For a moment, Mary’s Catholicism was not what Lizzie needed. “Yes, Mama, I know it’s against the law. But Lars has always had wine at his meals — it’s a family custom, you know, and he doesn’t believe in Prohibition. Neither do a lot of his friends. They can find alcohol whenever they want it and as long as they have money to buy it. Let’s don’t get into a discussion about Prohibition right now, please.”

“All right,” Mary responded, though it was clear that it was not all right at all. “Tell me what happened.”

Lizzie forged ahead. “Lars came over to my hospital room quite late — around one in the morning, I guess — and he was drunk from celebrating. He came down the hallway, yelling and singing and shouting at the top of his lungs that he had a daughter. He woke up every patient and baby on the ward, including me! He got to my room and started telling me how much he loved me, and he kept singing. I couldn’t get him to leave and he was bothering everyone! The nurses asked him to leave, but he wouldn’t, and finally they had to get some doctors to grab him by the arms and throw him out of the hospital. I was so embarrassed! He didn’t come to the hospital again until he came to pick us up the next morning.”

Lizzie figured that her mother would provide her with a truism, one of many she had related to her daughter ever since Lizzie was a child. Instead, Mary surprised her by saying, “I don’t know, Lizzie. This isn’t the first time you’ve told me about your husband’s excesses. You’re going to have a struggle in this marriage. Lars won’t change. Both you and your child — and any other children you may have — will suffer.”
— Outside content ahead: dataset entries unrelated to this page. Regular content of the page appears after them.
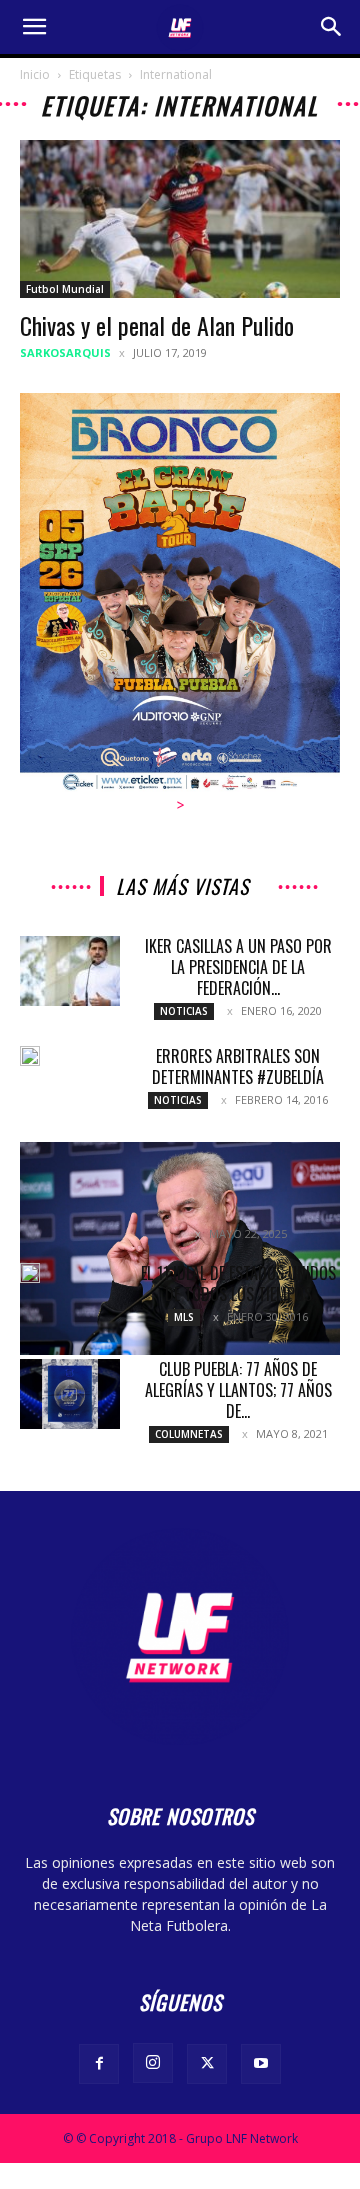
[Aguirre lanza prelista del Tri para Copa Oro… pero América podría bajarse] (180, 1248)
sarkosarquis (65, 352)
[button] (34, 27)
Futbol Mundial (65, 289)
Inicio (35, 74)
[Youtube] (261, 2064)
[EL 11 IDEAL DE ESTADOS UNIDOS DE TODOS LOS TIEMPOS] (30, 1273)
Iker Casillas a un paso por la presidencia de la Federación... (238, 967)
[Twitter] (207, 2064)
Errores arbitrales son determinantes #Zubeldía (238, 1066)
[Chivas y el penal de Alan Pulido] (180, 219)
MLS (184, 1317)
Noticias (184, 1011)
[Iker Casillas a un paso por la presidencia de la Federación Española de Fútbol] (70, 971)
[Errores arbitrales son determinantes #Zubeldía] (30, 1056)
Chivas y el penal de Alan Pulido (157, 325)
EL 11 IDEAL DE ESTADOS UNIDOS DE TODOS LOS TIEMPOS (238, 1283)
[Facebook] (99, 2064)
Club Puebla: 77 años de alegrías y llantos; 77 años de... (238, 1390)
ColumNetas (189, 1434)
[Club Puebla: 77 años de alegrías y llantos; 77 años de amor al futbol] (70, 1394)
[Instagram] (153, 2063)
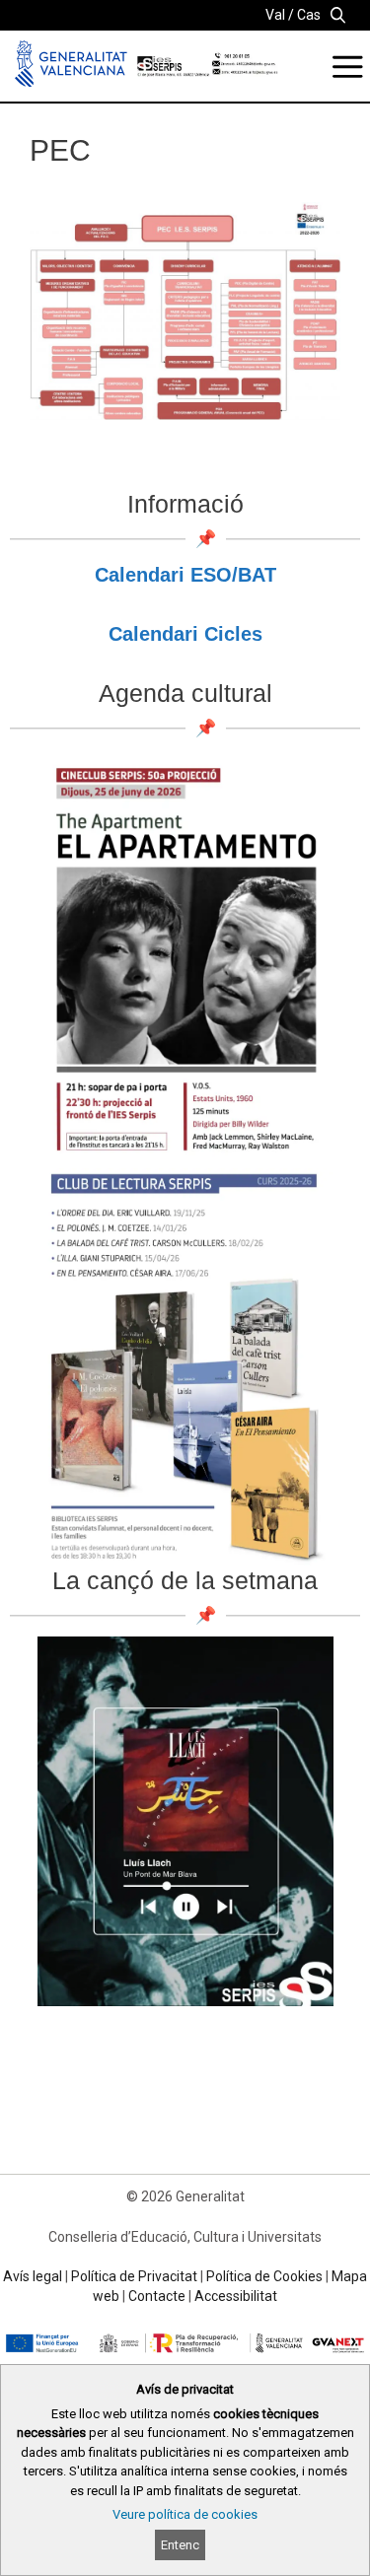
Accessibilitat (235, 2296)
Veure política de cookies (185, 2514)
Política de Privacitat (134, 2276)
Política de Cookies (264, 2276)
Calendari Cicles (185, 634)
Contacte (156, 2296)
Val (275, 15)
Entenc (180, 2545)
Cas (309, 15)
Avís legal (32, 2276)
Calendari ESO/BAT (185, 575)
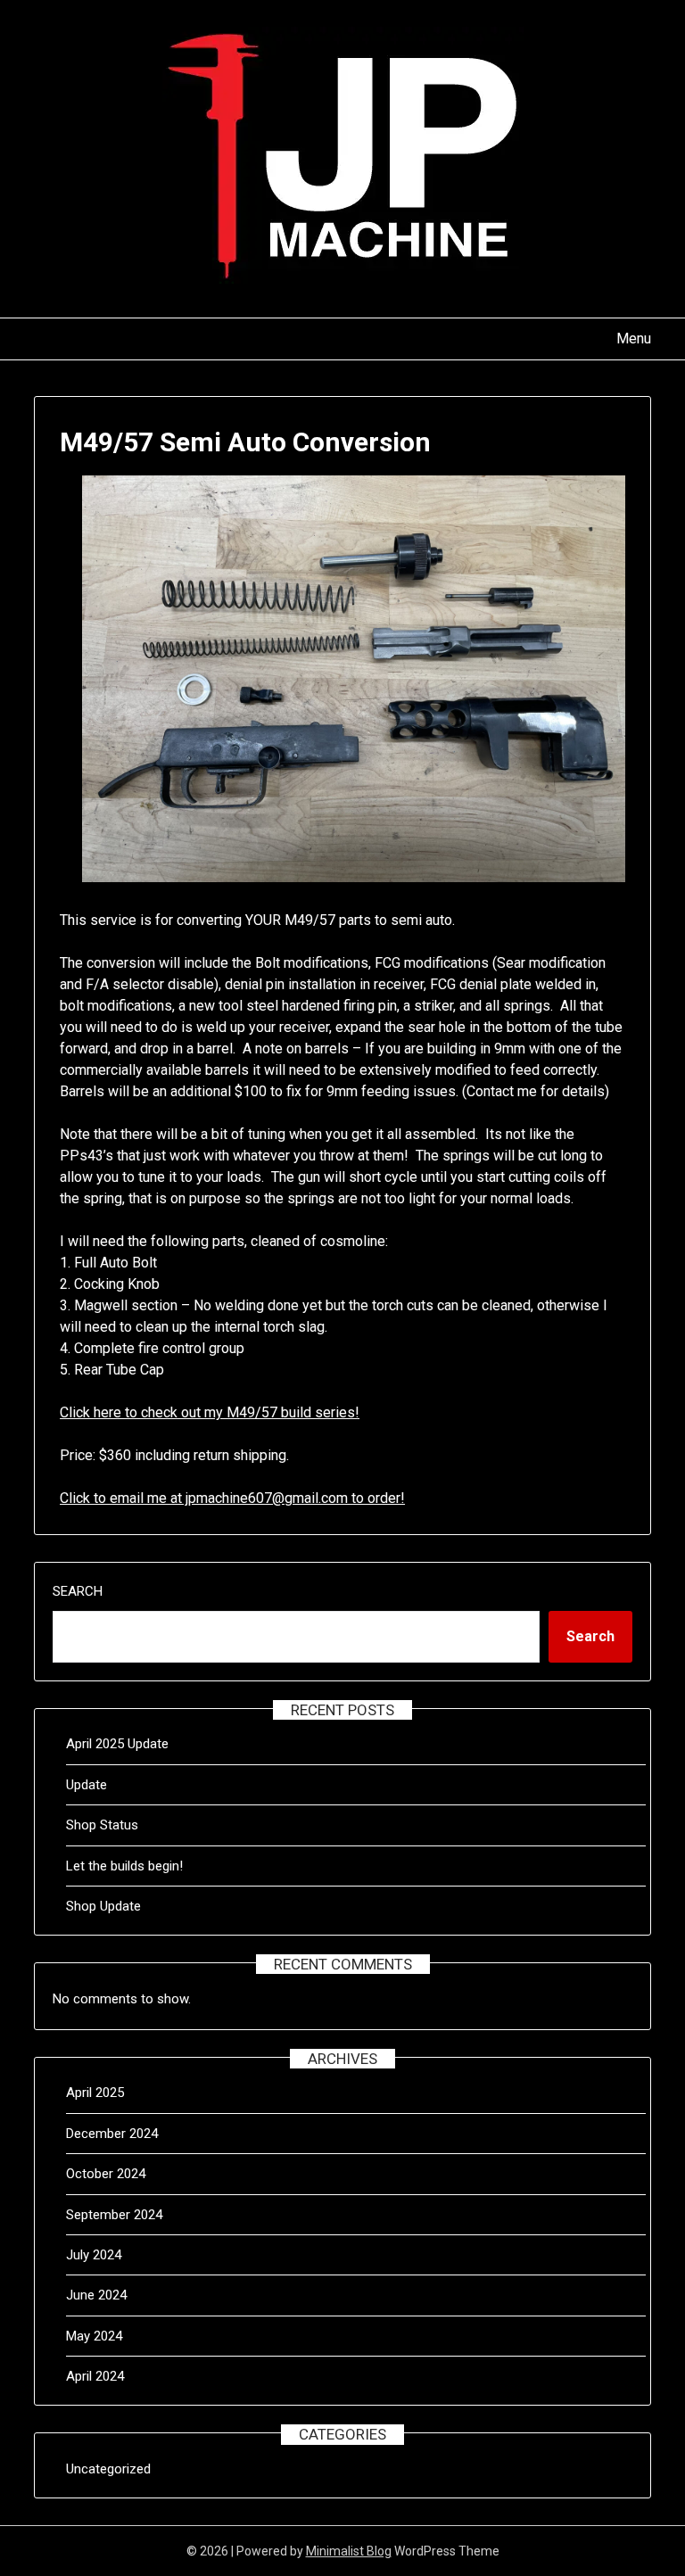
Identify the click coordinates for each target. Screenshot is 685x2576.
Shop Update (103, 1906)
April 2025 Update (117, 1744)
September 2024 (114, 2215)
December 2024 (112, 2134)
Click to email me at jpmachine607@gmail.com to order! (232, 1498)
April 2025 (95, 2093)
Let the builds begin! (124, 1866)
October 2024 (105, 2174)
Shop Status (102, 1825)
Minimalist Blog (349, 2551)
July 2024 (93, 2255)
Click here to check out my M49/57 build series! (209, 1412)
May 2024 (94, 2336)
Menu (633, 338)
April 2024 (95, 2376)
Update (86, 1785)
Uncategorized (108, 2469)
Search (78, 1591)
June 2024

It was an ominous prediction, but Lizzie was grateful that her mother did not remind her of what she had told her on her wedding day. Here we go again, Lizzie thought. Mother can be so dramatic! “Oh, Mama, it’ll be fine. Lars has promised me he will control his drinking. He knows that sometimes he overdoes it. I believe in him and I love him. You’ll see — he’ll change. Now that he’s a father and has responsibilities, he’ll change.”

Mary did not believe her daughter, but she felt helpless to do anything. “This is the last time I’m going to speak to you about this, Lizzie. You’ve chosen your path in life and now you must live it. God bless you and your daughter. I hope it goes well.” She rose from the couch, set down her knitting, and said, “I’ll go get supper started. You’d better check in on little Katy.”

Lizzie knew that her mother would live up to her word. She went to the bedroom and looked down in the crib at her child. Softly, she sang: “Hush little baby don’t you cry. Mama’s gonna buy you a mockingbird...” She hummed a few more lines and then whispered to her still-sleeping daughter: “It’s all right, Katy. I’m going to take care of you. Your father will love you, too, and he will never hurt either one of us.”

Lizzie tiptoed out of the room and went to the kitchen where both her mother and mother-in-law had already begun preparations for the evening meal. “What can I do to help?” she asked.

Katherine Jacobsen pointed to some potatoes. “We need those pealed.”

“And after that you can make the salad,” Mary added.

They worked in silence, all waiting nervously for Lars’s return. Katherine had done the same thing for years with her own husband. Mary knew she could change nothing. And Lizzie knew Lars would never change; it would always be this way.

Disclaimer: While it is true that my characters were inspired by my own genealogical study, I could not and did not know my ancestors with the same intimacy that I have created in my characters. Therefore, let it be said that these characters are fictional and created from my own imagination. Similarity to persons living or dead is unintentional and coincidental.